20901 Free, Fast, Flexible and Fit for First-Class GIS: Open-Source USPS Address Validation/Standardization QED

Wednesday, September 2, 2009: 10:20 AM
Baker
James L. Tobias, BS, GISP , Northrop Grumman, Atlanta, GA
Robert Borchers , Cancer Reporting System, Wisconsin Division of Public Health, Madison, WI
Introduction: CDC provides comprehensive support for central cancer registries. These and other disease registries provide an unparalleled data resource for population-based analysis of disease incidence, etiology, social burden, and related medical, social, and political policy. Since the mid-1990s, CDC has been encouraging improvement and expansion of the use of GIS technology pursuant to increasing understanding of those dimensions of cancer measurably manifest in space and place. Although desktop GIS availability exploded during the 1990s, users soon noted that conventional automated geocoding failed with sometimes spectacular significance. This commonly involves 1) too-loose matching of addresses in raw medical records with geo-referenced place inventories and 2) too-limited input requirements.

Methods:  

A new approach to address validation and standardization emerged. It followed several years of 1) review of data sources, 2) examination of the nature of common errors in raw address information (e.g., in medical records,) 3) investigation of types of geocoding false positive and false negatives, and 4) exploration of search algorithms. Once USPS address data licensing was found to be a relatively insignificant expense, a program was developed, initially for use by hospitals and clinics in Wisconsin. Design was guided by desire for search flexibility, speed, and standard USPS address data retrieval. Coincidentally, the programming (open source by virtue of its institutional origin) was done in Visual Studio.Net (a free version of the IDE from Microsoft suffices) utilizing basic SQL syntax code readily adaptable to many common programming languages and databases. 

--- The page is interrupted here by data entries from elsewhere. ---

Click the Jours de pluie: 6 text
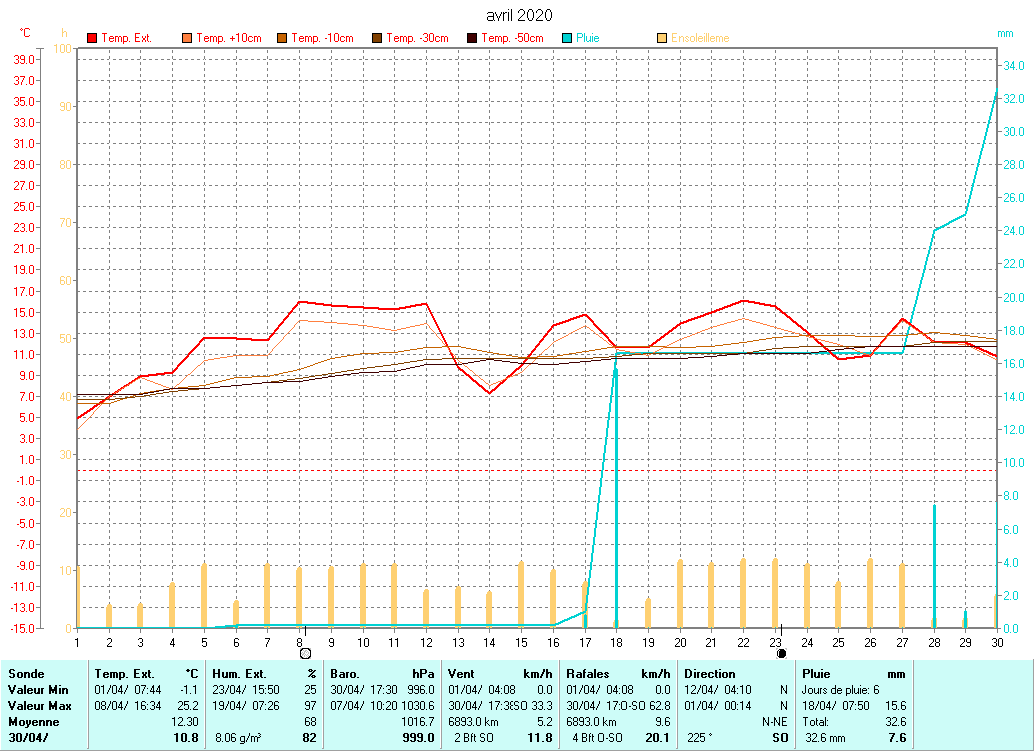The image size is (1034, 751). coord(840,690)
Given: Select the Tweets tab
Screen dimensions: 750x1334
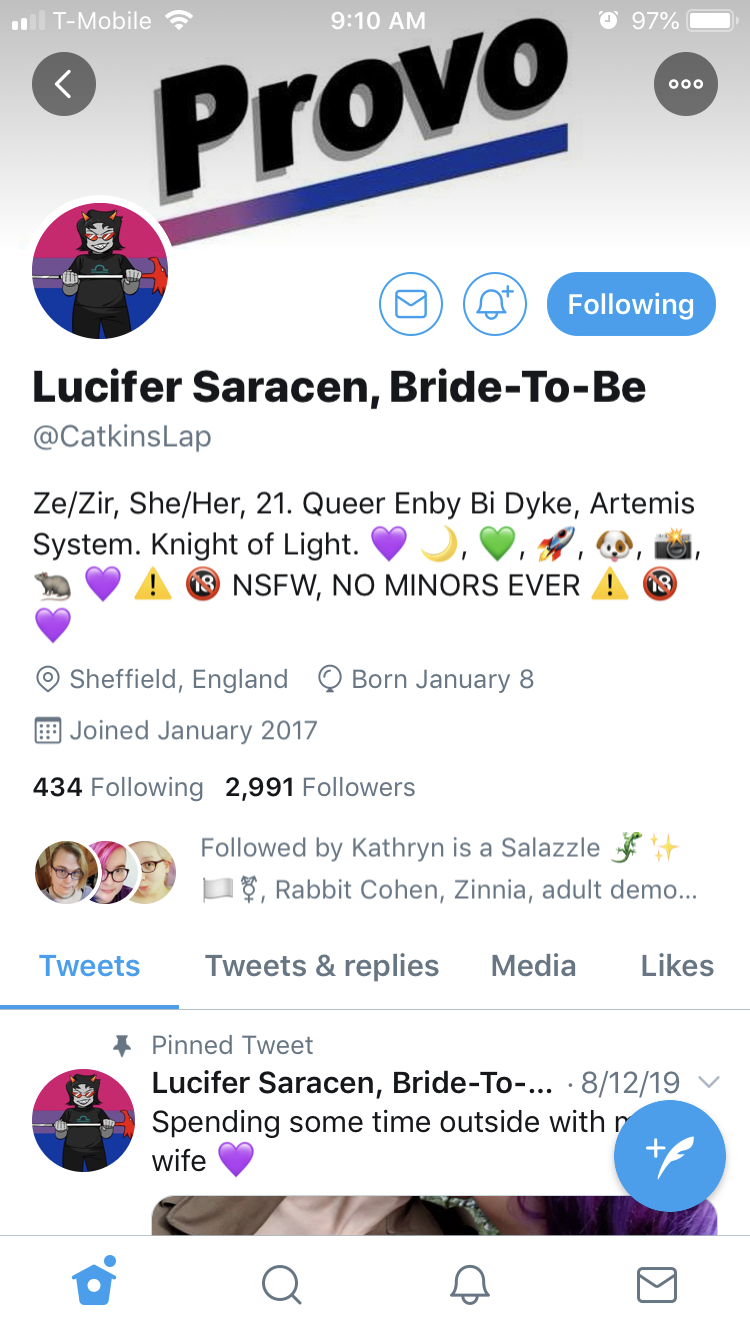Looking at the screenshot, I should tap(90, 966).
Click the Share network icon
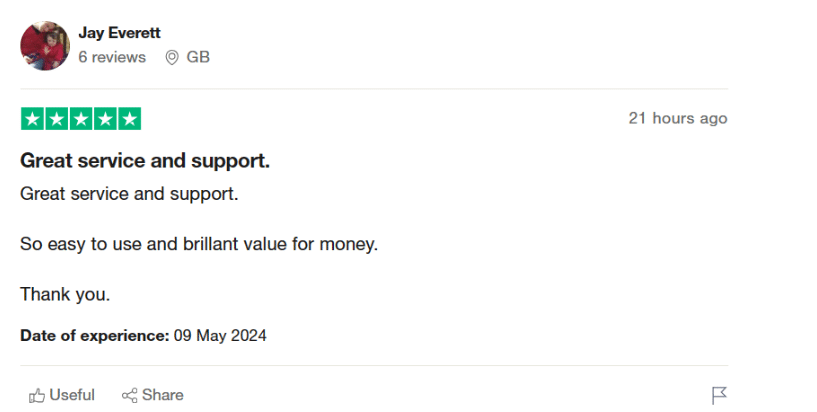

Results: The program typically enables users at hospitals, clinics, and public health centers to quickly validate and USPS-standardize raw case delivery addresses into the full Zip+4 format and associated county.      

Conclusion:    

The completeness and reliability of GIS output can be substantially improved through distributed free and open-source applications and up-to-date USPS (small license cost) data.